Scientists at Chalmers University of Technology in Sweden have together with colleagues from Germany and Australia discovered what could be the key to the answer: a high-speed, magnetic jet from a dying star.
Using the CSIRO Australia Telescope Compact Array, an array of six 22-meter radio telescopes in New South Wales, Australia, they studied a star at the end of its life. The star, known as IRAS 15445-5449, is in the process of becoming a planetary nebula and lies 230,000 light-years away in the southern constellation Triangulum Australe the Southern Triangle.
“In our data, we found the clear signature of a narrow and extremely energetic jet of a type which has never been seen before in an old, Sun-like star,” said Andrés Pérez Sánchez, a graduate student in astronomy at Bonn University, who led the study.

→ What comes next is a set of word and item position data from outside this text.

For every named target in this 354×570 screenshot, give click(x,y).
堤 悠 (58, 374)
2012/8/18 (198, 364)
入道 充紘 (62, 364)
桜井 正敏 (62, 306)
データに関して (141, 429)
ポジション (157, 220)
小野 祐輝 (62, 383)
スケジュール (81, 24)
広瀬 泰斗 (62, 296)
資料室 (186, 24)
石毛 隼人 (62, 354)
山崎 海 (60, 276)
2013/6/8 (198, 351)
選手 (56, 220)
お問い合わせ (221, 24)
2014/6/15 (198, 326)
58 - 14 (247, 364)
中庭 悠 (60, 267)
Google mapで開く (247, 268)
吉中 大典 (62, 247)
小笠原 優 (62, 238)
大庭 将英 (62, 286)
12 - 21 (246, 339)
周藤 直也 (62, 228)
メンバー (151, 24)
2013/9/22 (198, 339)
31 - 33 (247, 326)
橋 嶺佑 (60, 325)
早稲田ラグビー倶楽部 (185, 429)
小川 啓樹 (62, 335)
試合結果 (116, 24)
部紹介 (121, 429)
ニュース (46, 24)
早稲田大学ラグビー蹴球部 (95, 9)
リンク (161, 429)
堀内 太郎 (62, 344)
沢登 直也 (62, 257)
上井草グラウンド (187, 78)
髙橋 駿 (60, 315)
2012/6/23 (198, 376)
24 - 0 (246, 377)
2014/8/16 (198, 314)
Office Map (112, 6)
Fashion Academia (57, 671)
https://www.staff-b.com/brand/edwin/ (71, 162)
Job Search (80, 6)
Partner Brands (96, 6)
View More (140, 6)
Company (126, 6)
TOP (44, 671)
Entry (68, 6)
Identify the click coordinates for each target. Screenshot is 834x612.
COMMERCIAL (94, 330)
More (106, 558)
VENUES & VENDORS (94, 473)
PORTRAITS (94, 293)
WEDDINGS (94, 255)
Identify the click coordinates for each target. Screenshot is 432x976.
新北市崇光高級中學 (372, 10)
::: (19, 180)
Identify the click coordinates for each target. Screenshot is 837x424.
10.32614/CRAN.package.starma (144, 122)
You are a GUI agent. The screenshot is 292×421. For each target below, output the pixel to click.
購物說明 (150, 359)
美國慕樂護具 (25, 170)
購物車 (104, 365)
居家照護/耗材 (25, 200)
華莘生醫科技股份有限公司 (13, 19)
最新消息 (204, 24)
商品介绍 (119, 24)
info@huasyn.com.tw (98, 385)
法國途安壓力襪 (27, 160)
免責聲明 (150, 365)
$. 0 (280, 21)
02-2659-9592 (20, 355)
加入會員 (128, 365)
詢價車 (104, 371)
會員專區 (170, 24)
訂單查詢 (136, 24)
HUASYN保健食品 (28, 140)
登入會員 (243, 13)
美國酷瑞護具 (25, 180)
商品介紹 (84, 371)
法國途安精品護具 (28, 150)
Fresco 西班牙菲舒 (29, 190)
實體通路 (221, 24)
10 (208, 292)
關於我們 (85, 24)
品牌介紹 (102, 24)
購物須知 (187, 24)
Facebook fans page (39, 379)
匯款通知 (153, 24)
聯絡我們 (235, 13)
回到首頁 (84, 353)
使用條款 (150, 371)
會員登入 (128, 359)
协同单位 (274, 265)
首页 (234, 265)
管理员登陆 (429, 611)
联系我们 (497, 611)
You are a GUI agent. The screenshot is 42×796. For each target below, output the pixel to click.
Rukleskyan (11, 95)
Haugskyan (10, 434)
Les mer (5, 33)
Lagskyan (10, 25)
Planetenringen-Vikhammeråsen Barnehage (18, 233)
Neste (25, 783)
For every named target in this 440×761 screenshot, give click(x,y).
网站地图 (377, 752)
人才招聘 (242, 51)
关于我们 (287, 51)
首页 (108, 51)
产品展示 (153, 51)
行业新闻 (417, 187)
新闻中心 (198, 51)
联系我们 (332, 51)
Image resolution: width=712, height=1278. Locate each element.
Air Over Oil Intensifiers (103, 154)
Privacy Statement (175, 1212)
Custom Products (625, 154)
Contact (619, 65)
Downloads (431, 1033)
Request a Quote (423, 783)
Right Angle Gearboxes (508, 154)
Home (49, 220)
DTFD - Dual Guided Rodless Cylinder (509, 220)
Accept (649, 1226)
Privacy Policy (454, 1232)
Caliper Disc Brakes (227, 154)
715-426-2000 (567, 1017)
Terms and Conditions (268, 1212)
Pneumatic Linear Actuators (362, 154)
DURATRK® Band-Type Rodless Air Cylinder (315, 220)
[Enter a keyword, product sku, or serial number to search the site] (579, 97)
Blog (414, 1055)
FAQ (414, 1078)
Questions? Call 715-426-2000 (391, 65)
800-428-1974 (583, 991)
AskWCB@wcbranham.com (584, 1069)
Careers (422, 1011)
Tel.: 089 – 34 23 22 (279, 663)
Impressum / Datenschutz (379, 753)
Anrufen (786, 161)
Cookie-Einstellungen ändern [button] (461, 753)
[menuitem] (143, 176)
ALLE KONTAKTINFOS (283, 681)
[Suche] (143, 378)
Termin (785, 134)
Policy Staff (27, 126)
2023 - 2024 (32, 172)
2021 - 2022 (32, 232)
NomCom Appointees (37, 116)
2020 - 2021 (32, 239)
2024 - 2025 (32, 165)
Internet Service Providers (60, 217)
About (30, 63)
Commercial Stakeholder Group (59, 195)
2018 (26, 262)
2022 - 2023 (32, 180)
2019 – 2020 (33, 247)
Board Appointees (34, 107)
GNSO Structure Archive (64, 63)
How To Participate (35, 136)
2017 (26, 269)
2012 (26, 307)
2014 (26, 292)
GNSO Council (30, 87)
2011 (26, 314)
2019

The strength of the radio waves of different frequencies from the star match the expected signature for a jet of high-energy particles which are, thanks to strong magnetic fields, accelerated up to speeds close to the speed of light. Similar jets have been seen in many other types of astronomical object, from newborn stars to supermassive black holes.
“What we’re seeing is a powerful jet of particles spiraling through a strong magnetic field,” said Wouter Vlemmings of the Onsala Space Observatory, Chalmers. “Its brightness indicates that it’s in the process of creating a symmetric nebula around the star.”
Right now, the star is going through a short but dramatic phase in its development, the scientists believe.
“The radio signal from the jet varies in a way that means that it may only last a few decades. Over the course of just a few hundred years, the jet can determine how the nebula will look when it finally gets lit up by the star,” said team member Jessica Chapman of CSIRO in Sydney.
The scientists don’t yet know enough, though, to say whether our Sun will create a jet when it dies. “The star may have an unseen companion — another star or large planet — that helps create the jet. With the help of other front-line radio telescopes, like ALMA, and future facilities like the Square Kilometre Array, we’ll be able to find out just which stars create jets like this one, and how they do it,” said Pérez Sánchez.